Jim Chalmers should ignore the ‘gurus’ and look to Argentina for economic tips

Article by Adam Creighton, courtesy of The Australian

11.06.2025

Argentina's President Javier Milei. Picture: AFP

Thank goodness Argentina’s charismatic, libertarian President, Javier Milei, didn’t listen to mainstream economists. He appears single-handedly to have revived his nation’s economic fortunes, after decades of misery, by doing precisely the opposite of what some of the world’s most eminent economists advised.

If only his reforms would be a template for our own political and economic elite, collectively addicted to ever more intrusive regulation and public spending.

Ahead of his election in November 2023, 170 economists from around the world, including such luminaries as France’s Thomas Piketty and India’s Jayati Ghosh, warned Milei’s supposedly “extreme right” proposals centred on slashing regulation and public spending would cause “devastation” and “social chaos”.

“A major reduction in government spending would increase already high levels of poverty and inequality and could result in significantly increased social tensions and conflict,” they wrote.
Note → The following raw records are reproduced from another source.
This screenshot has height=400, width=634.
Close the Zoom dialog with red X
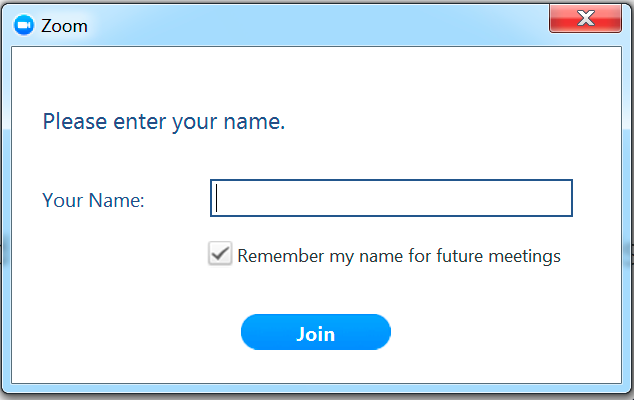585,18
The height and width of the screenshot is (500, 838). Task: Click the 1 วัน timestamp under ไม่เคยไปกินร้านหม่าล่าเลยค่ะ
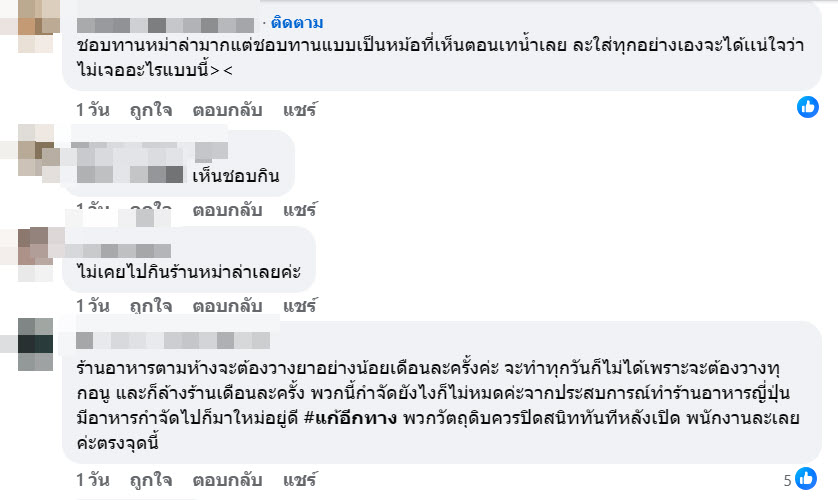click(93, 304)
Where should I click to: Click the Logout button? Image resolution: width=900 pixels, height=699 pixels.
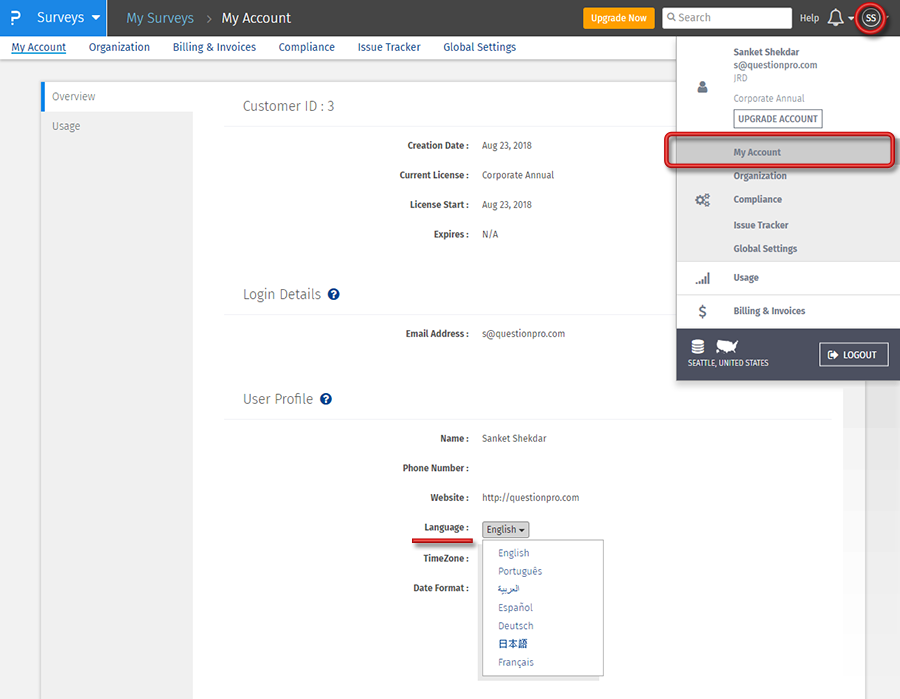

His agenda was “fraught with risks that makes (it) potentially very harmful for the Argentine economy and the Argentine people”.

Milei’s administration slashed the number of ministries from 19 to nine, including departments of climate change, diversity and “social development”, insidious fonts of ridiculous regulations the world over. The turnaround in Argentina’s misfortunes has been stunning, even surprising his supporters.

In the second quarter of this year the economy grew 7.6 per cent, practically all of it an increase in GDP per capita given the nation’s relatively slow population growth. Milei has managed all this without resorting to the tried and failed method of endless deficit spending, actually overseeing a budget surplus in 2024 of 0.3 per cent of GDP.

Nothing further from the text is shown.